For each line of the data below that includes the string "agent", count one, and answer with the sum only.

*-*-*

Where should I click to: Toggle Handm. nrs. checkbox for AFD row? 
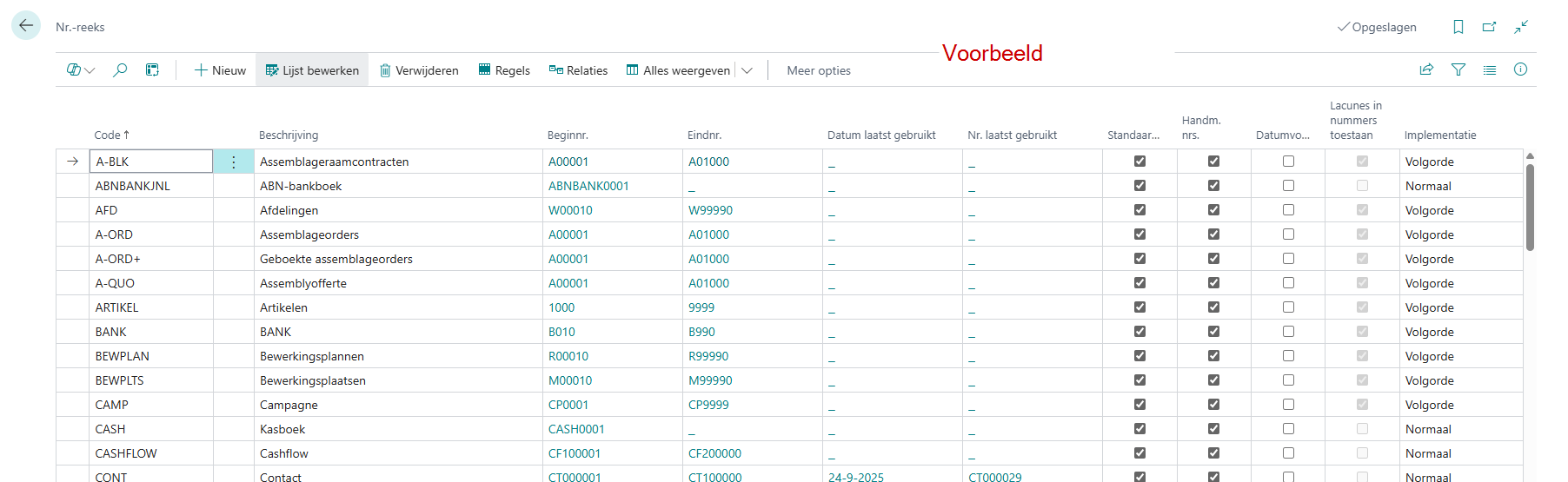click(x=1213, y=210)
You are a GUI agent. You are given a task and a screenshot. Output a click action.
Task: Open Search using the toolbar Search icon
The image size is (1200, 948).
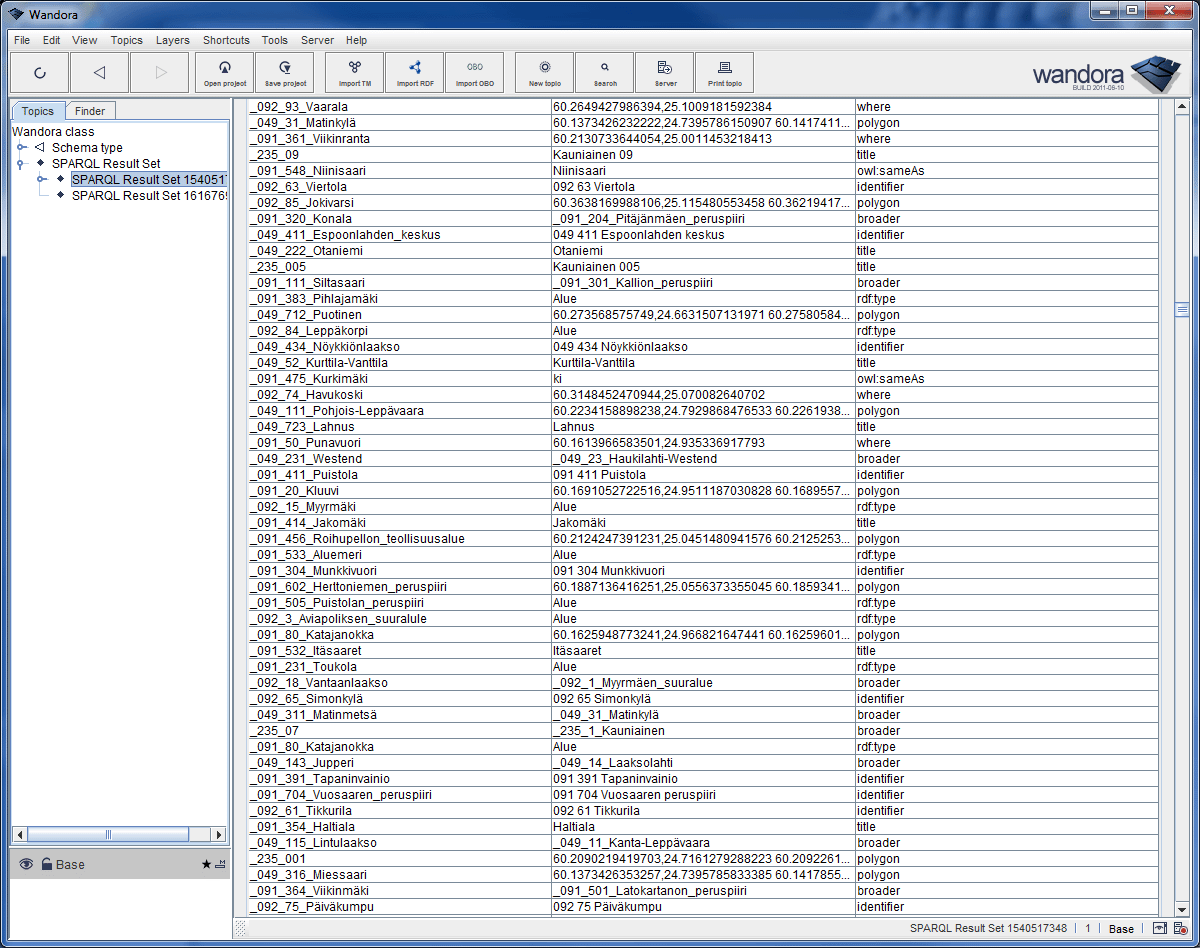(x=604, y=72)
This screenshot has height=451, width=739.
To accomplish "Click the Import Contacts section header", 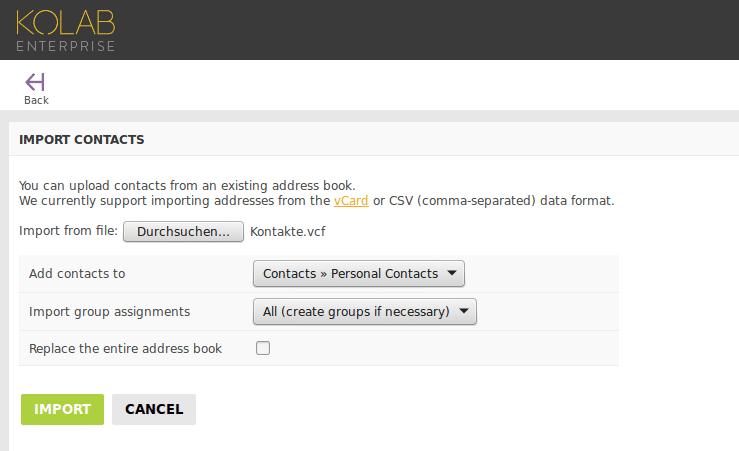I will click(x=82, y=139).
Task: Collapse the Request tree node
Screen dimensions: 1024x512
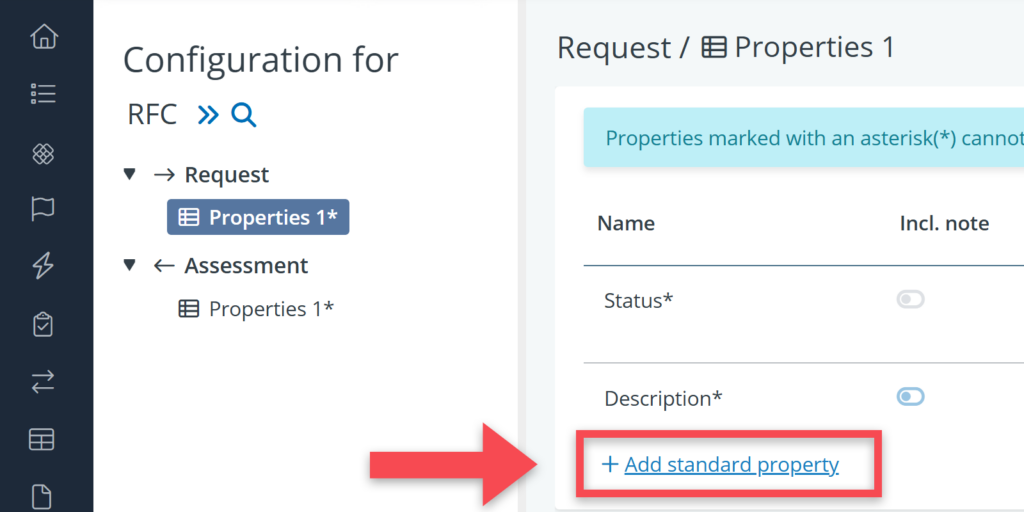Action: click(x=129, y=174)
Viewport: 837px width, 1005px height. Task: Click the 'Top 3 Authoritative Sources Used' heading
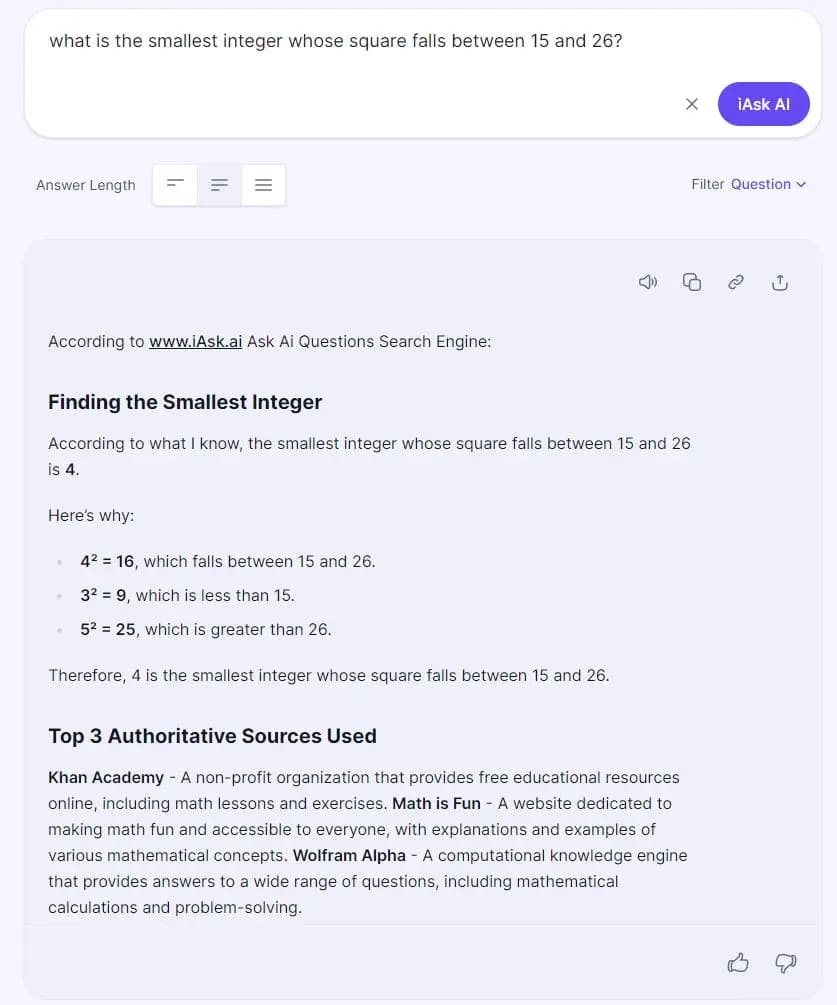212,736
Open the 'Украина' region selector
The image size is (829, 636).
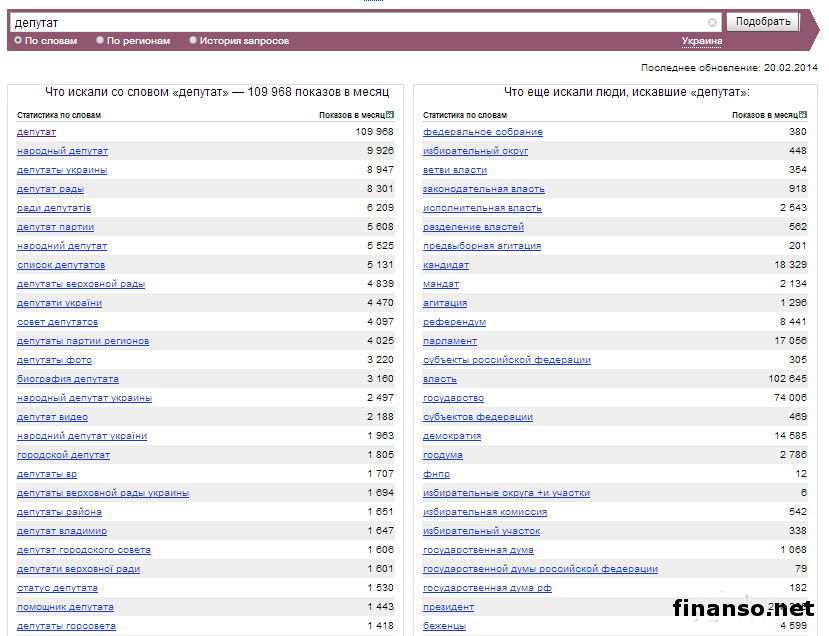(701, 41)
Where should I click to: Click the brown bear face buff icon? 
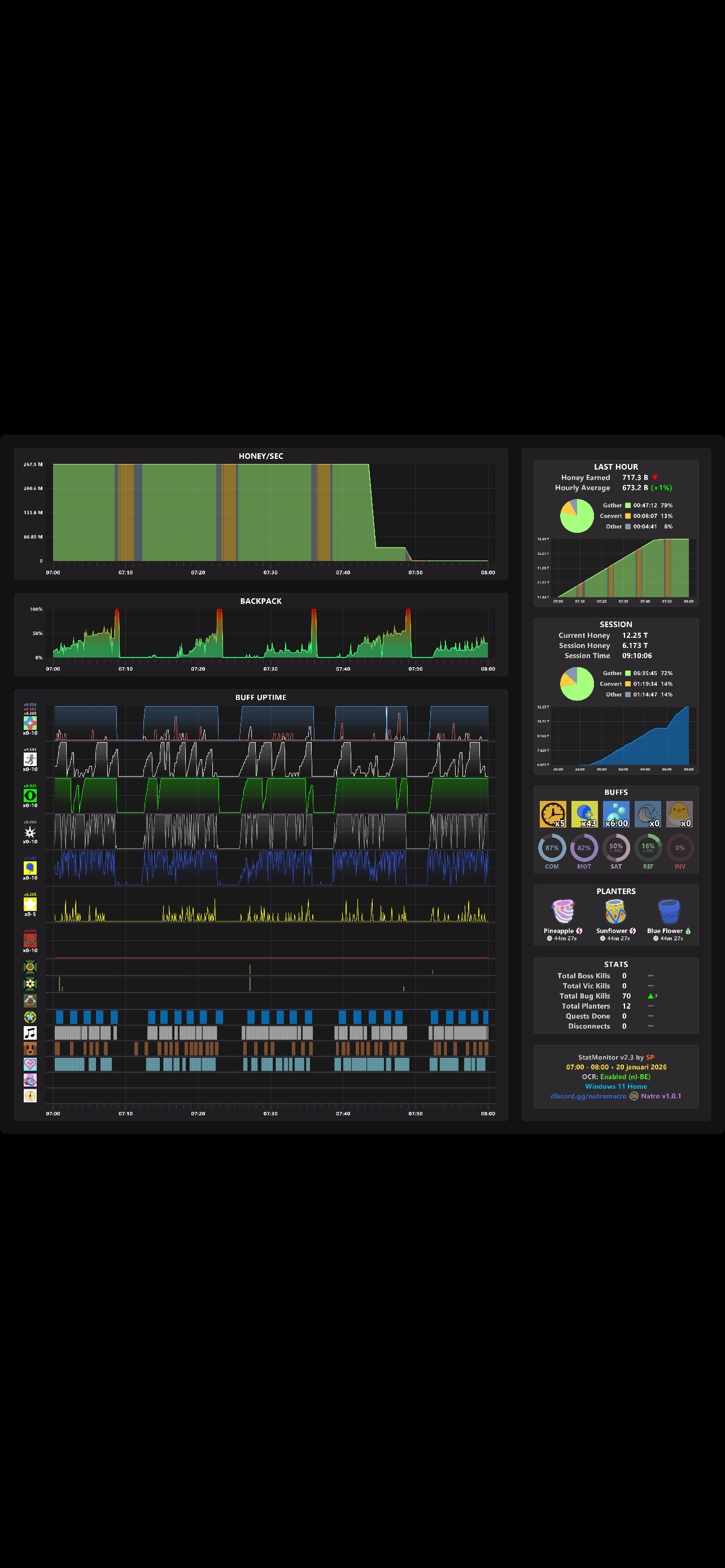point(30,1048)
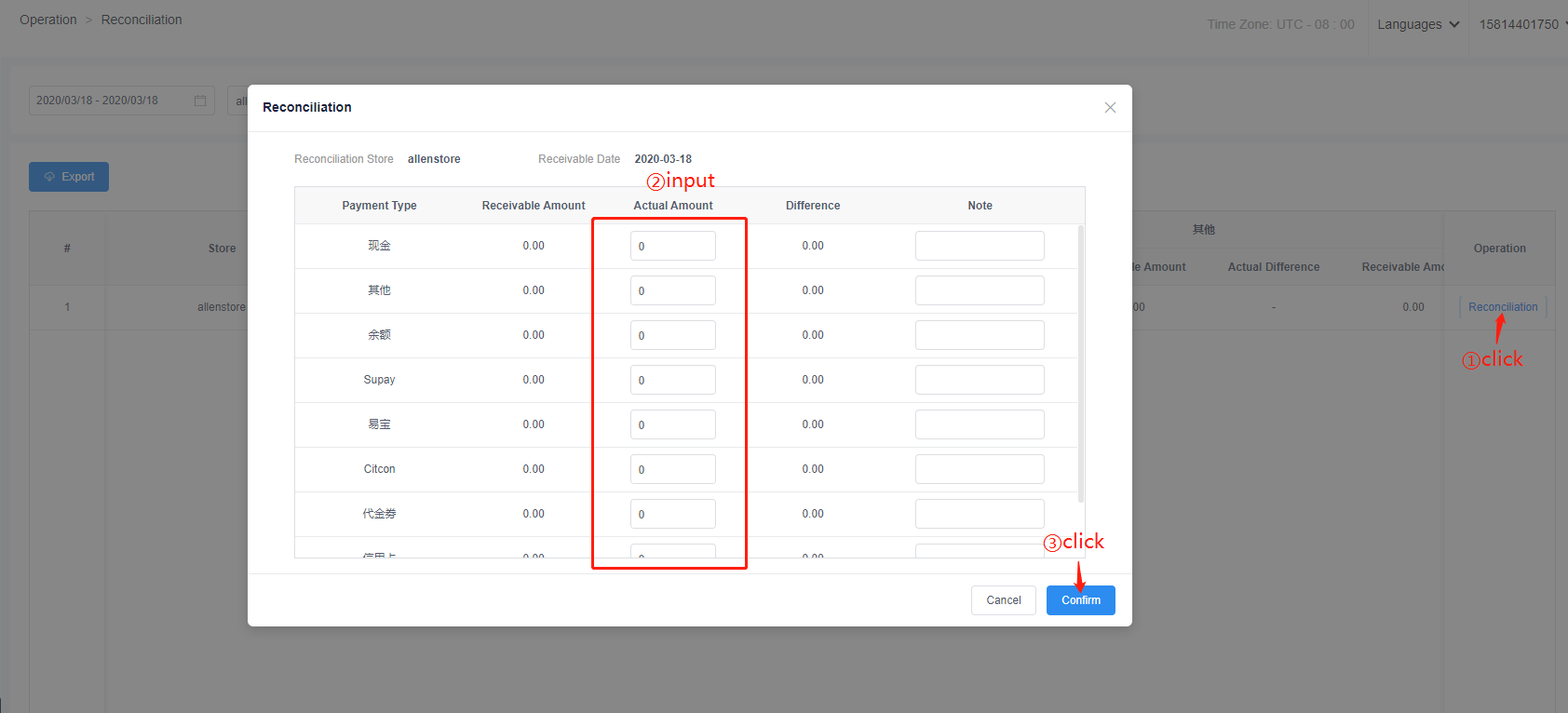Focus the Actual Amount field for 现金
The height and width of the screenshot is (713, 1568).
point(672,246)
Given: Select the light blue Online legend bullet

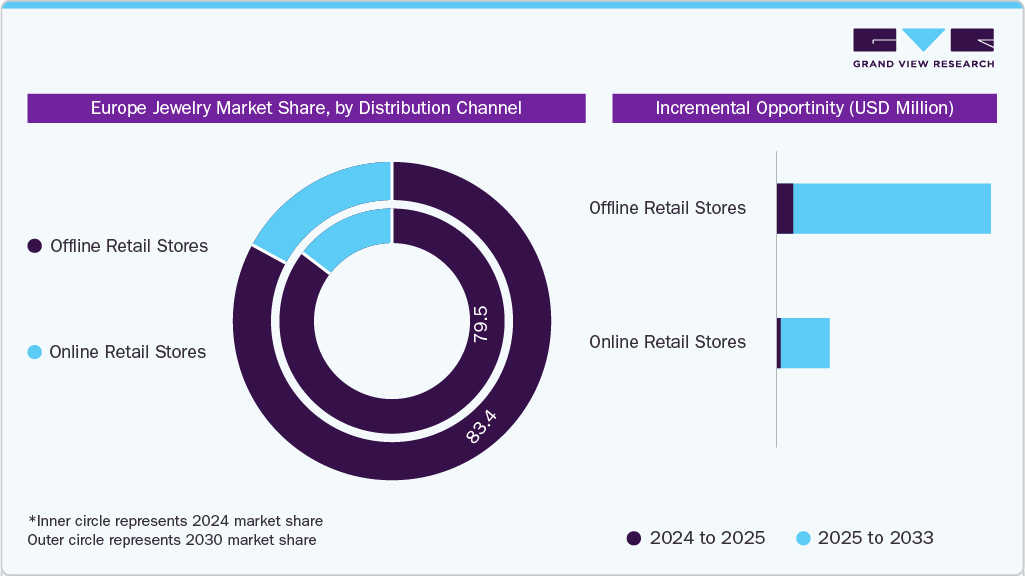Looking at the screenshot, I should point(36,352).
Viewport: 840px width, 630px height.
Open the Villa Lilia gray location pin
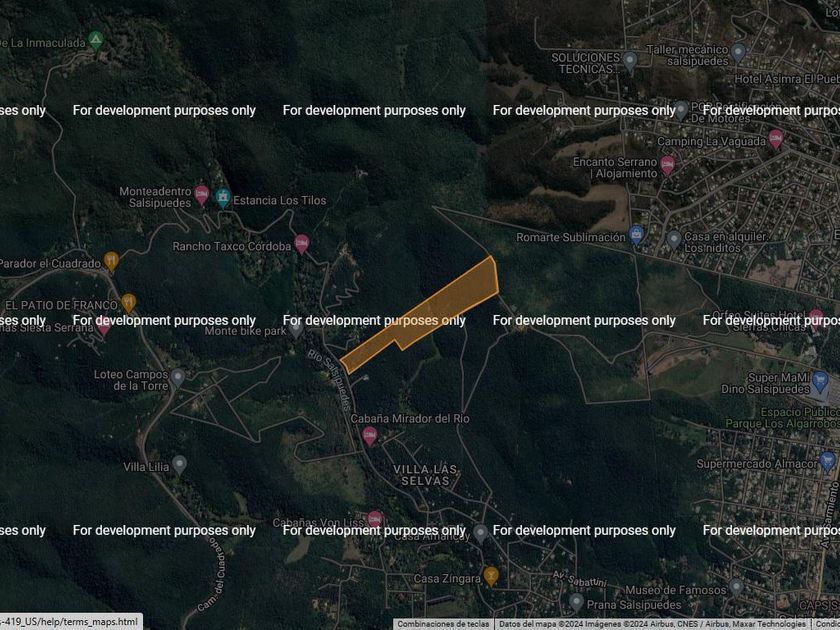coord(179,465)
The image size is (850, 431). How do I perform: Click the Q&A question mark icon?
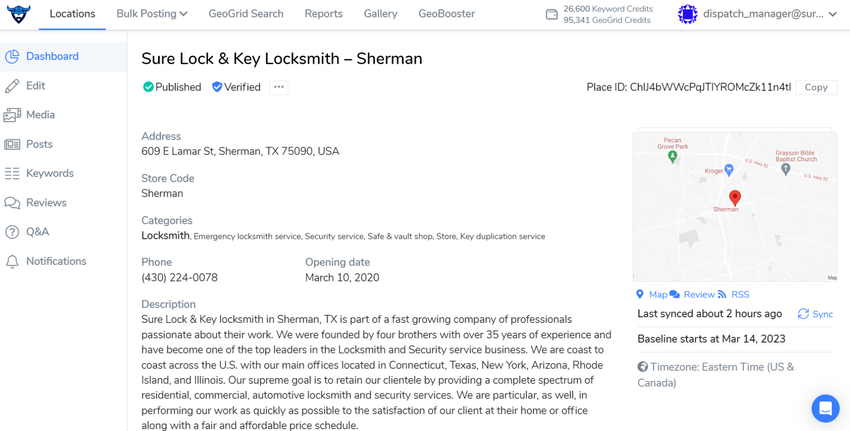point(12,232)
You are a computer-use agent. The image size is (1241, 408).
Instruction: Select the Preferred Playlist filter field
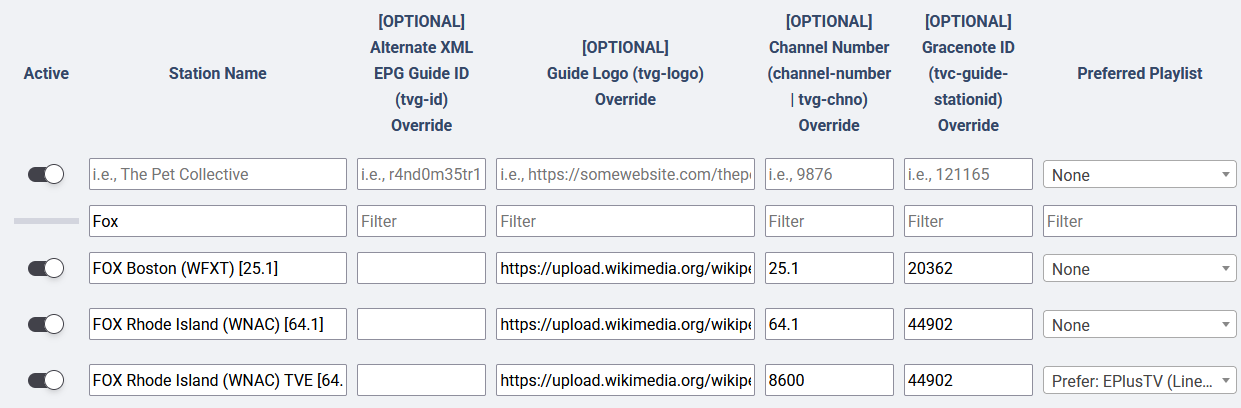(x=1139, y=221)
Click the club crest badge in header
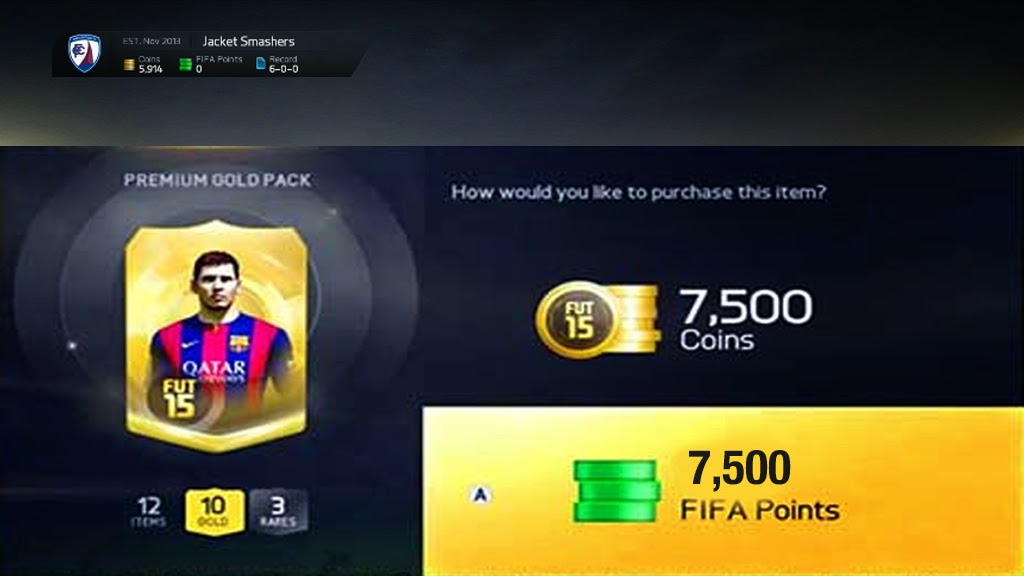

*-*-*

Answer section –
2